A new partnership between the Crown Heights, N.Y., branch of the Friendship Circle and Camp Emunah will allow children with special needs to fully immerse themselves in a mainstream overnight summer camp.

The cooperative effort by the Friendship Circle – part of a worldwide Chabad-Lubavitch project that pairs teenage volunteers with children with special needs – and Camp Emunah represents a revolutionary approach to the organization’s goal of helping its charges integrate into society, said Rabbi Levi Eckhaus, director of the local Friendship Circle.

The pilot program will see five children with special needs join 10 Friendship Circle counselors in a special bunk within the larger framework of the overnight camp.

Speaking from his office at the Jewish Children’s Museum just across the street from Lubavitch World Headquarters, Eckhaus pointed to a winter camp experience the Friendship Circle hosted in January as an example of what the partnership hopes to accomplish.

“Our winter camp demonstrated that children with special needs not only make exciting and involved campers,” he said, “but they also benefit from the fun and attention in an indispensable way.”

For the last several years, Friendship Circle branches across the country have sent children to Jewish day camps. But Chava Hecht, director of Camp Emunah, contended that more could be done so that children with special needs benefit from the totality of the camp experience. She also said that by having the children participate with all of the other campers, the entire camp population could grow from the project.

“Spending time with children with special needs teaching the importance of caring for others, and realizing that we all have something to offer,” said Hecht.

Chava Hecht, director of upstate New York’s Camp Emunah, looks over the papers creating a Friendship Circle program at the overnight summer facility.
Chava Hecht, director of upstate New York’s Camp Emunah, looks over the papers creating a Friendship Circle program at the overnight summer facility.

Chani Gottlieb, 15, said that she was looking forward to the outdoor activities at the camp.

“I like swimming, and baseball, and boating,” she said. “I like to have fun.”

Her mother, Yaffa Gottlieb, said that children with special needs evoke a spiritual side that much of the time goes underappreciated by people.

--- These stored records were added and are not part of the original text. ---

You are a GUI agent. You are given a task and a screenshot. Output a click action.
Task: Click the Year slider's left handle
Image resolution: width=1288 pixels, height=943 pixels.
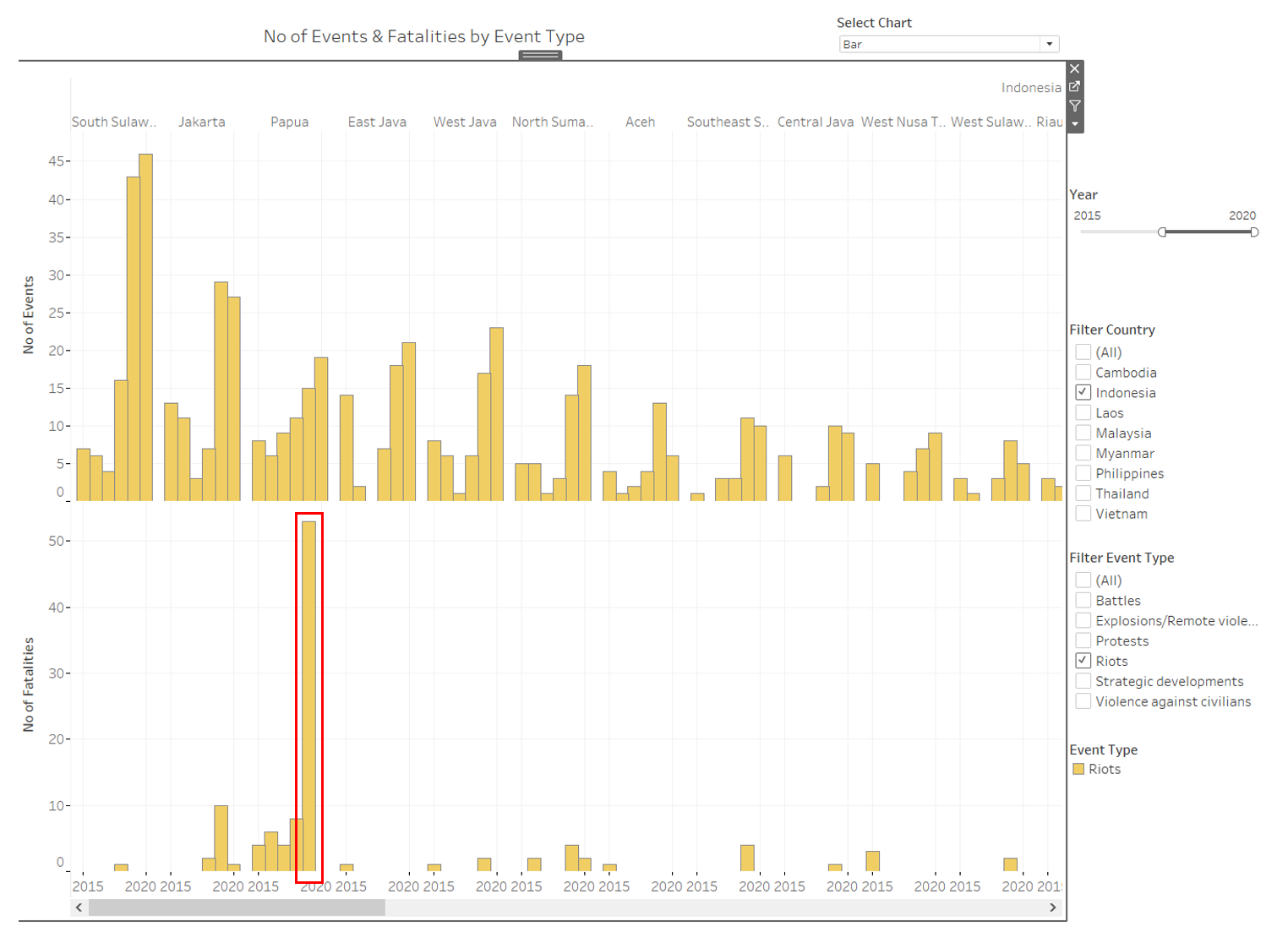click(1162, 232)
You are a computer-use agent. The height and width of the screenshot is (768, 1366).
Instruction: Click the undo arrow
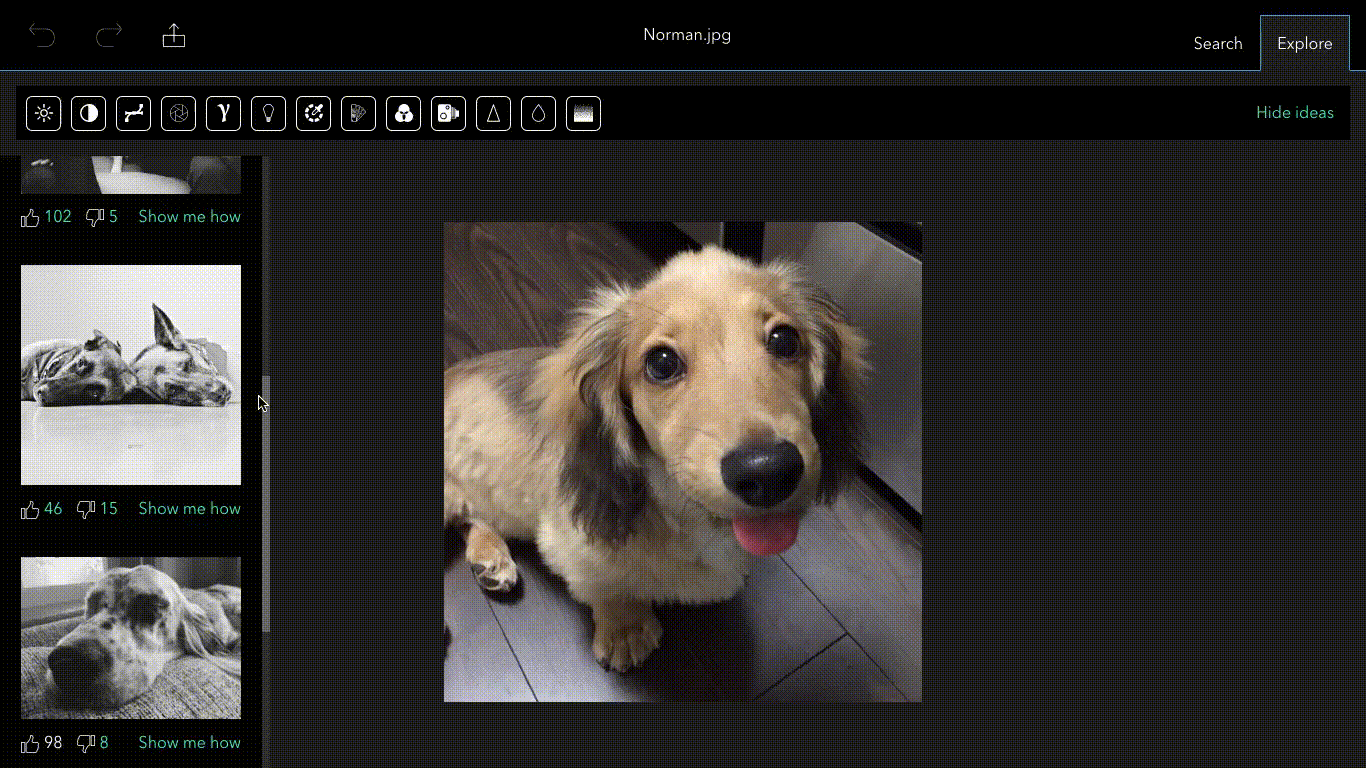[x=41, y=34]
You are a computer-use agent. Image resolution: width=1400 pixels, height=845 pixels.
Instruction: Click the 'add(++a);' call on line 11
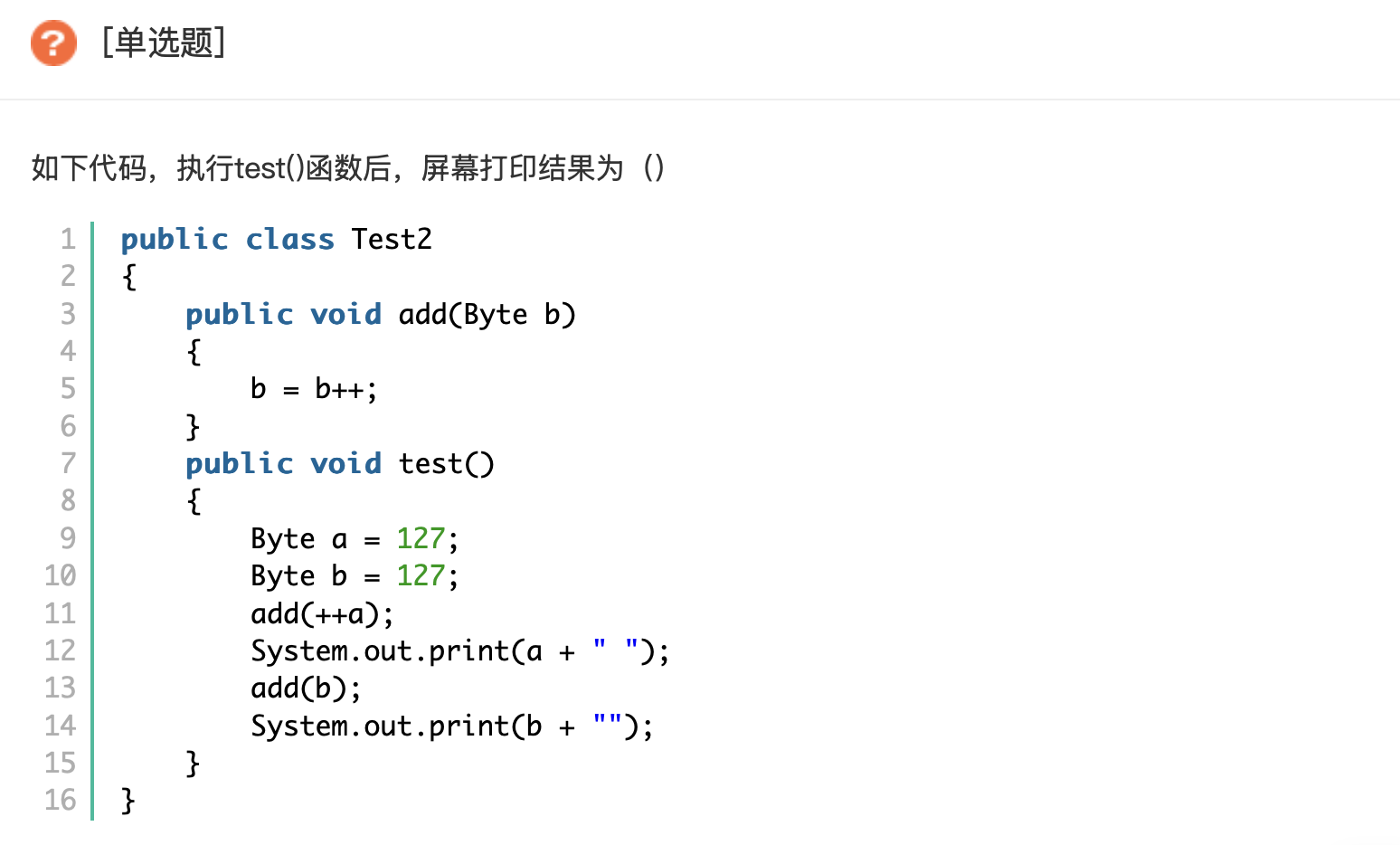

“But people who work closely with them see it,” said Gottlieb, whose daughter has Down syndrome. “So it’s nice that they can be together and appreciate each other, but it’s also important that the rest of the camp can get to know them.”

Rochel Leah Dagan said that both she and her 20-year-old daughter, Chaya Sarah, can’t wait for the beginning of the 12-day camp immersion.

“She’s thrilled,” said Dagan. “She’s full of life, and loves spending time with friends. That the Friendship Circle and its volunteers just want to make these girls happy is tremendous.”